会長コラム

匿名は臆病者である

リーダーは実名である。それは、リーダーは立場が強いからである。そのリーダーに堂々と意見を言えるようにするために、リーダーが同等に実名を求めるのは、卑怯なことである。弱いリーダーだ。

隠された真実を引き出すのには、社内の電子会議室のような場面でも、匿名性は有効的である。

ただ、この匿名志向の日本は、世界の常識ではない。匿名を受け入れる日本の常識が、世界の常識ではないことは知っておく必要がある。

匿名志向の強い日本は、ネットいじめに代表されるように社会的にも病んでいる。世界で最も多い自殺者、世界で類を見ない引きこもり、親が子を殺し、子が親を殺す世界が震撼する事件が起こる。

日本の社会は、様々なストレスを生み、将来に不安や不満を感じ、病んだ行った。この社会性と同じ社会性のひとつである匿名志向の強さは、必ずしも因果関係があるものではないであろう。

だがしかし、この陰湿で、胆略的な事象そのものは、限りなく似ている。

世界の常識でないことが、我々は何も知らずに常識として、すんなりと受け入れている。

そして、少子高齢化、経済力が低下し、国が衰退して行っていることに、国民は暴れることも吠えることもしない。
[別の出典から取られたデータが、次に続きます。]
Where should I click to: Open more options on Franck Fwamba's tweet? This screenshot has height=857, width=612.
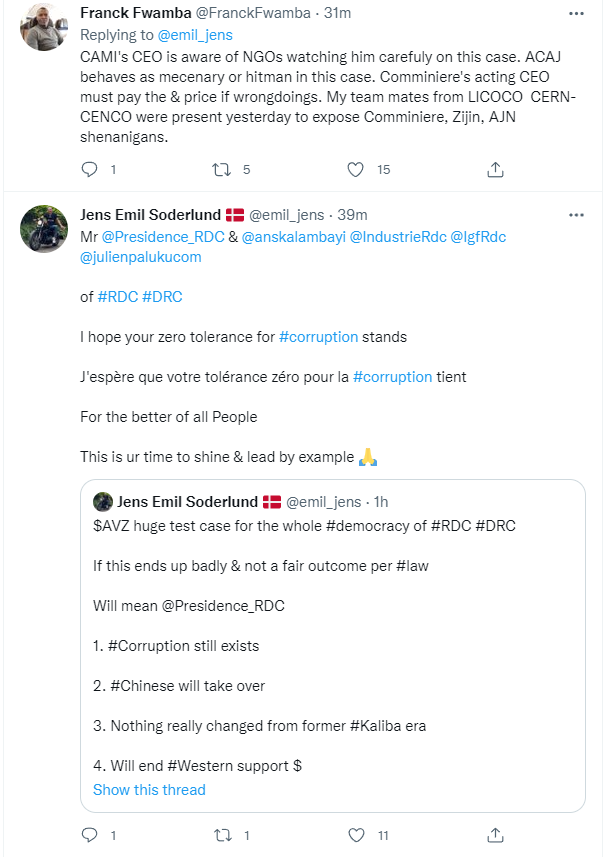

会社が衰退し、冷遇となれば、従業員は立ち上がるはずだ。実名も匿名もない。

私は、まだまだ弱いリーダーだ。

リーダーは立場が強いからだという理由で、そのリーダーに堂々と意見を言えるようにするために、リーダーが同等に実名を求めるのは、卑怯なことだと言った。そして、匿名を認めた。

匿名なら意見が言いやすいだろうと環境を用意した。しかし、それは、同時に実名で言うという勇気を簡単に捨てさせる環境を用意したことになる。

私は、世界では珍しい匿名志向の強い日本という国の風土を形成するための、力を貸したことになる。世界の常識のように、意見があるなら堂々と実名を名乗るという力強さを否定した訳だ。だから、私は、弱いリーダーである。

このことは、多いに反省すべき点である。